- **Problem description**: In the records below, find the line holding "Given: Open the" and the line holding "Click the Model space tab". Set down both, with every line between them, exactly.
________________
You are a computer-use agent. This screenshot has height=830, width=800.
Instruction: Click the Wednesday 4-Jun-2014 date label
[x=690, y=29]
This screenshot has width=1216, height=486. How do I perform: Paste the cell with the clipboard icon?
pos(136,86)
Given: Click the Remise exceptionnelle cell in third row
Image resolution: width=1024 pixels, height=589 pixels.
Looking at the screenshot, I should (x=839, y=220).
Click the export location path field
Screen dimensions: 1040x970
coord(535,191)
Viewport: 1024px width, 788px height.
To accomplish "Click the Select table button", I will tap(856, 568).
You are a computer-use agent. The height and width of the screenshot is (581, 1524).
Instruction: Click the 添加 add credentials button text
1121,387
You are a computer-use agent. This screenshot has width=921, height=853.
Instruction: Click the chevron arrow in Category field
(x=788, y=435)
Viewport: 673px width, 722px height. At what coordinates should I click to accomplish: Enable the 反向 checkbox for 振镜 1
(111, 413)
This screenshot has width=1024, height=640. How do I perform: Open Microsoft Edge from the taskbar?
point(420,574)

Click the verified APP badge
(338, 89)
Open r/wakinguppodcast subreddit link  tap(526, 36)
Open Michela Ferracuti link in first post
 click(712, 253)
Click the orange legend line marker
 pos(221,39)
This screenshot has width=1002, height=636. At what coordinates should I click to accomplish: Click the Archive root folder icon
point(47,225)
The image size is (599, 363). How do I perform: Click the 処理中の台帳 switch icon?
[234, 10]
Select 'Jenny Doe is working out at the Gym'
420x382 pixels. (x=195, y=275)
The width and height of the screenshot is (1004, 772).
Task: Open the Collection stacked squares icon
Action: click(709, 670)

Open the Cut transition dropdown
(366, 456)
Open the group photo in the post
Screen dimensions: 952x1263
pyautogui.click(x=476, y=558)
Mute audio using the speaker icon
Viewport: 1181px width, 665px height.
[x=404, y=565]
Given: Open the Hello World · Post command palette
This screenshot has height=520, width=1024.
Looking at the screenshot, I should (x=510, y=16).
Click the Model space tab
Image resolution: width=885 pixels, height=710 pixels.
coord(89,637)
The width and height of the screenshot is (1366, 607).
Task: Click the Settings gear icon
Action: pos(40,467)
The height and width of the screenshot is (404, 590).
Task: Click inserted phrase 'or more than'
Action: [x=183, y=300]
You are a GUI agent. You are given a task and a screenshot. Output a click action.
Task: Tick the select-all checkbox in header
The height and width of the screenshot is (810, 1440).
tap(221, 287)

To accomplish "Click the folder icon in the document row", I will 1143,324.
________________
- **Reply**:
Given: Open the Hello World · Post command palette
This screenshot has height=520, width=1024.
Looking at the screenshot, I should (x=510, y=16).
Click the Model space tab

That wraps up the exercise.